When a new baby (or babies!) come(s), it is so exciting to celebrate all of the “new firsts” that occur – baby’s first Hanukkah, baby’s first Christmas, baby’s first birthday, etc. Other holidays will also gain new meaning in our lives – Mother’s Day and Father’s Day. But for now, I’ve been increasingly aware that what we are experiencing are many “old lasts.” This is the last Hanukkah/Christmas that Molly and I will have just the two of us. My birthday next month will be the last one with just the two of us. We get one more Valentines Day with just the two of us. Molly will likely not have another birthday with just the two of us (in late May) – even though the due date is a couple days after her birthday, because there are twins, they will probably come a little early. And we definitely won’t have another wedding anniversary (June 1) alone.
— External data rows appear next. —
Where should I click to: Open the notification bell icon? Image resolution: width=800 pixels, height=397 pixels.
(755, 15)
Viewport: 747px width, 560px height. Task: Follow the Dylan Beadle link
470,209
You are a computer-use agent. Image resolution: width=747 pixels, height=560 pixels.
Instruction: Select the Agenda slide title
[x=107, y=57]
I realize that the issue is not that these holidays will be especially different once we have kids (especially when they are still very young), but rather it’s the fact that our “couples only” time will be drastically reduced and our simple freedom to do whatever we want, whenever we want will be virtually eliminated. Even things as simple as going out to dinner or a movie will have to be highly planned and orchestrated. When Molly and I got married, we immediately said that we wanted to have children, and I’m beginning to hear the echoes in my head of people replying with, “Wait to have kids, enjoy the time you have just the two of you.” I am perhaps the least commitment-phobic person I know, and yet I find myself somewhat mourning the loss of these freedoms. I can certainly see now why those who are even slightly afraid of commitment begin to freak out when expecting a baby!
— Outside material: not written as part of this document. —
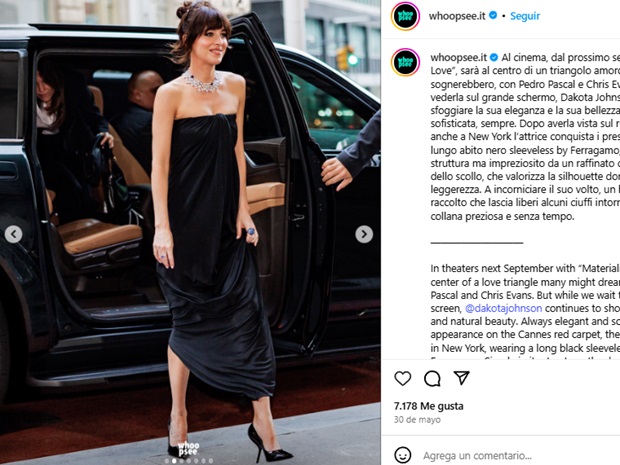Open the 30 de mayo post date
The image size is (620, 465).
417,420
We waited for me to finish veterinary school before having children, and in retrospect, I’m really cherishing that time we had together. Likewise, this realization will only make me cherish the coming “old lasts” even more. In no way does this lessen my excitement of all of the “new firsts” we will experience when the babies come. Nor does it mean I’m regretting anything, not looking forward to the babies, or thinking we made a mistake. On the contrary, it’s the very fact that I’m secure in my excitement about their impending arrival that allows me to be comfortable in recognizing these feelings, enjoying the present, and even maybe mourning that these are old lasts together, just the two of us. I think it’s important to recognize these feelings so they don’t come up later, seemingly out of no where, and suddenly resent the choices we made.

Every year we’ve been together, Molly and I have dressed our animals (one dog and three cats) in various holiday outfits, taken photos, and created a holiday card to send to family and friends. So yes, this will be the last year our holiday our card is of (only) our dressed-up animals. Next year we’ll have enough animals and people for an entire nativity scene…and boy am I looking forward to it!

3 responses to “Old Lasts / New Firsts

  1. Great post Ethan. I think the fact that you’re mourning the loss of time and energy spent alone with Molly just speaks to how much love you have for her. And it’s so funny, when we got your card and stuck it up on the fridge I said “they got great pictures of the animals all dressed up, last one before the babies come!” Looking forward to seeing next year’s card. Let me know if you need a hand building the ark.

  2. Great post. Funny i thought I was the only one that over things. Perhaps I’m not really so crazy. We test on the 29th of December. I have high hopes bc that actually would have been my Dad’s 63rd bday. Hoping he’s going to “help” us move on to a positive.